A high-severity vulnerability has been discovered in multiple Kiteworks products, which could allow an unauthenticated attacker to bypass security controls and access or manipulate sensitive files. Successful exploitation of this flaw could lead to a significant data breach, disrupting critical business operations that rely on the secure file transfer platform. Organizations are urged to apply the vendor-supplied security updates immediately to mitigate the risk of data exposure and system compromise.

This vulnerability is an authentication bypass flaw within the API responsible for managing file transfers. Due to improper validation of user session tokens, an unauthenticated remote attacker can craft a specialized HTTP request to a specific API endpoint. By manipulating certain parameters within the request, the attacker can impersonate a legitimate user, gaining unauthorized access to read, write, or delete files managed by the Kiteworks platform.

This vulnerability is rated as High severity with a CVSS score of 7.1. Exploitation could have a severe impact on the business by compromising the confidentiality and integrity of sensitive data managed by the Kiteworks MFT solution. Potential consequences include unauthorized access to proprietary information, customer data, or regulated data (e.g., PII, PHI), leading to significant regulatory fines (GDPR, HIPAA), reputational damage, and financial loss. The disruption of automated file transfer workflows could also halt critical business processes that depend on the platform.

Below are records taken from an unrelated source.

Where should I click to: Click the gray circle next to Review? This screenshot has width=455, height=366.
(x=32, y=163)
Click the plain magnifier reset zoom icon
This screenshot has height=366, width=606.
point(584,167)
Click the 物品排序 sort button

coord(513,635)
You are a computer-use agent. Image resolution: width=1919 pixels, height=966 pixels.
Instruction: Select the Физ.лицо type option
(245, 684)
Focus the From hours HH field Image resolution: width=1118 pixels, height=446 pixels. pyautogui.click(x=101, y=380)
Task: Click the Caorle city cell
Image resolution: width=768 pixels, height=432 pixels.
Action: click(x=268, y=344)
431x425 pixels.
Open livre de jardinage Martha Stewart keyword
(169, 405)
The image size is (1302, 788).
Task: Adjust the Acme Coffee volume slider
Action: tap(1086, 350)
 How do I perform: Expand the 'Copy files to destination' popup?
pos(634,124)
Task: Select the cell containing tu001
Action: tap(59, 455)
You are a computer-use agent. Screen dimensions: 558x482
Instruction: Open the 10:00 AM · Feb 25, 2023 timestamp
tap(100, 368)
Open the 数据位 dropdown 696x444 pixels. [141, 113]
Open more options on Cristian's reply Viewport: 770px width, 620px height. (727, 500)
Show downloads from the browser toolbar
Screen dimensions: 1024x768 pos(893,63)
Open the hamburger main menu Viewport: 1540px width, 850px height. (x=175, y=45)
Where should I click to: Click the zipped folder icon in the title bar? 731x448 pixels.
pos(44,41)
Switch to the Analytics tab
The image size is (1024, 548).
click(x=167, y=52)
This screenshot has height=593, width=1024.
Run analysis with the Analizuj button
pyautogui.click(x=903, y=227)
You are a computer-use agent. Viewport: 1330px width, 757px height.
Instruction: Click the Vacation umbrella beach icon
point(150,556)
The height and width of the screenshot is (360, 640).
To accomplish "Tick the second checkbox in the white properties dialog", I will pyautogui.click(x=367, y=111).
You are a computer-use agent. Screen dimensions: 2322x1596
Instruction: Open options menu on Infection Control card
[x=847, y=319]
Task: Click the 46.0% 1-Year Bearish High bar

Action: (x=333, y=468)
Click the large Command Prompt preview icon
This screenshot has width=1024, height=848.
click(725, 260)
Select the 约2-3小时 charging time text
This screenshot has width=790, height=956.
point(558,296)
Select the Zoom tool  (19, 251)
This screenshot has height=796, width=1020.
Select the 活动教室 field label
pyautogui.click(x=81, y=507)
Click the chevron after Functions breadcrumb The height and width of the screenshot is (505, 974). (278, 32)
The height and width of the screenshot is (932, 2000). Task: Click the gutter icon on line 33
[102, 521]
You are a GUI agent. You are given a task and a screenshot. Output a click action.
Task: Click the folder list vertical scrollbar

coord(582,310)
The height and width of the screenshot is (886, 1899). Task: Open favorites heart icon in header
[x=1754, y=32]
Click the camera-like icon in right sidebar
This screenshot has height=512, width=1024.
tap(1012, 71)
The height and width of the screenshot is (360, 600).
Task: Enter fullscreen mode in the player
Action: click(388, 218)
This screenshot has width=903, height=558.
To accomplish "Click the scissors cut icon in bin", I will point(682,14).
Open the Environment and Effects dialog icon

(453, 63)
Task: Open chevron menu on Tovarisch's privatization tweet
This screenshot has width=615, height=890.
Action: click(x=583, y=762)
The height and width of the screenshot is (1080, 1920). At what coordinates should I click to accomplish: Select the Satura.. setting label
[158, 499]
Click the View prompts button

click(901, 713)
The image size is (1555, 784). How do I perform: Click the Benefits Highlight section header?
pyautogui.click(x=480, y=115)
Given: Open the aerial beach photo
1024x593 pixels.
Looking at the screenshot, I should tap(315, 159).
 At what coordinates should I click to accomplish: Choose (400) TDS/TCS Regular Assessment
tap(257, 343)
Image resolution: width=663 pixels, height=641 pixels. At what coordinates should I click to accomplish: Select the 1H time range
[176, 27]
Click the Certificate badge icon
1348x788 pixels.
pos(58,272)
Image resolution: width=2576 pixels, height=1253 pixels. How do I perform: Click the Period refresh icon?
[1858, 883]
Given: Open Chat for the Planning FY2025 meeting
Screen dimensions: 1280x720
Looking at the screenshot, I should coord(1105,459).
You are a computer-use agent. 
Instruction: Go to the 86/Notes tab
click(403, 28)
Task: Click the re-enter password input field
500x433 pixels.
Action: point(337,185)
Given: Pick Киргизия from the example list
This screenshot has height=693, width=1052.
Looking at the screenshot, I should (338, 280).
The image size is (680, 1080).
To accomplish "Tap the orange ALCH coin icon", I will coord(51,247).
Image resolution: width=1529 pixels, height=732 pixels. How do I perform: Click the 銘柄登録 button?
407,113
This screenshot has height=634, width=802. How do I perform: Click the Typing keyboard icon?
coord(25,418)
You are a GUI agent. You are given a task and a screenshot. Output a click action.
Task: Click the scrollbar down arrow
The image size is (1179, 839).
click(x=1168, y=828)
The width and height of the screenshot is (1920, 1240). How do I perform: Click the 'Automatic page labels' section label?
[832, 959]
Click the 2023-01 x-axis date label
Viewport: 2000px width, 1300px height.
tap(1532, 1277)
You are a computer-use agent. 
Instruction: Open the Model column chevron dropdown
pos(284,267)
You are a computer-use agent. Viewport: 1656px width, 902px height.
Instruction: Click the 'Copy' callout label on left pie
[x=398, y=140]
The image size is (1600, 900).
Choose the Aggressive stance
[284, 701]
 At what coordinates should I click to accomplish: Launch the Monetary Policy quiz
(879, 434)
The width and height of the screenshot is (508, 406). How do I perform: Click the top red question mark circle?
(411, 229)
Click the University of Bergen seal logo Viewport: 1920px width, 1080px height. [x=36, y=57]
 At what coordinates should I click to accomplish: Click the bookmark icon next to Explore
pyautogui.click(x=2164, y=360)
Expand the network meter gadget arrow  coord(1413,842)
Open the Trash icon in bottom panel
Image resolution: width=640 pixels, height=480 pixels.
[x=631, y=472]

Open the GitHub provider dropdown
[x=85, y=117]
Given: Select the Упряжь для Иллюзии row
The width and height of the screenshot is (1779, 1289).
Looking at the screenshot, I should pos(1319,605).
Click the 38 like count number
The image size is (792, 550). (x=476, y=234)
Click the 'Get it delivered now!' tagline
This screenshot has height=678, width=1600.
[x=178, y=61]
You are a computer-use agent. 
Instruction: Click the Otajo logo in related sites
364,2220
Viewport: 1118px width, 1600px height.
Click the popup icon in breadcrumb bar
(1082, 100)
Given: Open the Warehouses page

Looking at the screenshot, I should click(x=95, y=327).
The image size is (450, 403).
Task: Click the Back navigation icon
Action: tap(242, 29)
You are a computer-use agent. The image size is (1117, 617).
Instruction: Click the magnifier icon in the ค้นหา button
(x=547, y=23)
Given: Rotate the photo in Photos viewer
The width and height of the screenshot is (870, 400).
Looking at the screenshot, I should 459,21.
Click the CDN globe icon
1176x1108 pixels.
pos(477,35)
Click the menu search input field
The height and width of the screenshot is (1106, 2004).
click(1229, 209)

Immediate Action: The primary remediation is to apply the security updates provided by Kiteworks across all affected systems immediately. Before deployment, test the patches in a non-production environment to ensure compatibility. After patching, review access logs for any signs of compromise that may have occurred prior to the update.

Proactive Monitoring: Security teams should actively monitor for exploitation attempts. This includes reviewing web server and application logs for unusual or malformed API requests, especially those directed at file access endpoints from unknown IP addresses. Implement alerts for large or anomalous data transfers and monitor for any unauthorized file modifications or deletions.

Compensating Controls: If immediate patching is not feasible, implement the following compensating controls:

• Restrict access to the Kiteworks platform at the network level, allowing connections only from trusted IP address ranges.
• Deploy a Web Application Firewall (WAF) with rules specifically configured to inspect and block malicious requests targeting the vulnerable API endpoint.
• Temporarily disable the affected API functionality if it is not critical for business operations until patching can be completed.

Public Exploit Available: false

Given the high severity (CVSS 7.1) and the critical role of the Kiteworks platform in managing sensitive data transfers, this vulnerability poses a significant risk to the organization. Although this CVE is not currently listed on the CISA KEV catalog, its potential for data exfiltration makes it a prime target for future exploitation. We strongly recommend that organizations prioritize the immediate deployment of vendor-supplied patches. If patching is delayed, compensating controls such as network segmentation and WAF implementation must be deployed as an urgent interim measure.